ISLAMABAD (AP) — L’Arabia Saudita e il Pakistan, dotato di armi nucleari, hanno firmato un patto di mutua difesa che considera qualsiasi attacco a uno dei due paesi come un attacco a entrambi, in seguito all’attacco israeliano al Qatar.
L’Arabia Saudita ha da tempo stretti legami economici, religiosi e di sicurezza con il Pakistan, tra cui, a quanto si dice, il finanziamento del programma nucleare di Islamabad durante il suo sviluppo. Analisti – e diplomatici pakistani in almeno un caso – hanno suggerito nel corso degli anni che il regno potrebbe essere incluso sotto l’ombrello nucleare di Islamabad, in particolare con l’aumento delle tensioni sul programma atomico iraniano.
Ma la tempistica del patto sembra essere un segnale per Israele, a lungo sospettato di essere l’unico stato dotato di armi nucleari in Medio Oriente, che ha condotto una vasta offensiva militare dopo l’attacco di Hamas del 7 ottobre 2023 contro Israele, estendendosi a Iran, Libano, Territori palestinesi, Qatar, Siria e Yemen.
Israele non ha riconosciuto immediatamente il patto, che è stata la prima ferma decisione di difesa presa da un paese arabo del Golfo dopo l’attacco al Qatar della scorsa settimana.

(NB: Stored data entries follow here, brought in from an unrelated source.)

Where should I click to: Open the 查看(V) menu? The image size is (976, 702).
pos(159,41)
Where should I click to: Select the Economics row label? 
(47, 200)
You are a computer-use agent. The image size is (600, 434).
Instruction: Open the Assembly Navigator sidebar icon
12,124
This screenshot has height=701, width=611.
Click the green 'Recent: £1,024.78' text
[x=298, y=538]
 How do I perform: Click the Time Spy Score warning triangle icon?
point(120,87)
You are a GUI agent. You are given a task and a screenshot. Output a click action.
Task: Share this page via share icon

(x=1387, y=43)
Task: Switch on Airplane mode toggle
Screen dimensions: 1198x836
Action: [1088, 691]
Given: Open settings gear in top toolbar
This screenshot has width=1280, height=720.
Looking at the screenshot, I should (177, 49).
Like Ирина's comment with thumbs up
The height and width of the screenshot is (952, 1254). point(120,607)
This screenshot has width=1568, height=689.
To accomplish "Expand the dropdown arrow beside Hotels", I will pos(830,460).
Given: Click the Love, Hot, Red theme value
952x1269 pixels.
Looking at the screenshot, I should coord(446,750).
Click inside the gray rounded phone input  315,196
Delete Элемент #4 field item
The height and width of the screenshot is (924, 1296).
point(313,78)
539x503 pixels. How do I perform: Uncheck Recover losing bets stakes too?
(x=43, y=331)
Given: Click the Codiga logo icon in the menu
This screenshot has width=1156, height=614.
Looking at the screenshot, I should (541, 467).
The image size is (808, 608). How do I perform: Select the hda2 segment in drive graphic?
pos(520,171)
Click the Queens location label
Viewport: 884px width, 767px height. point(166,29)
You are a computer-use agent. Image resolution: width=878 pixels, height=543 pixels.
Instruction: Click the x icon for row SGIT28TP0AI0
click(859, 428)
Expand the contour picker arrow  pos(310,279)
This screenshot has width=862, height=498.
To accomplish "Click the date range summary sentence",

Il potente principe ereditario saudita Mohammed bin Salman ha firmato il patto mercoledì con il primo ministro pakistano Shehbaz Sharif.
***
Secondo le stime del SIPRI, a gennaio 2024 il Pakistan possedeva circa 170 testate nucleari, lo stesso numero dell’anno precedente. Queste armi erano assegnate alla nascente triade pakistana composta da aerei, missili balistici e da crociera lanciati da terra e missili da crociera lanciati dal mare.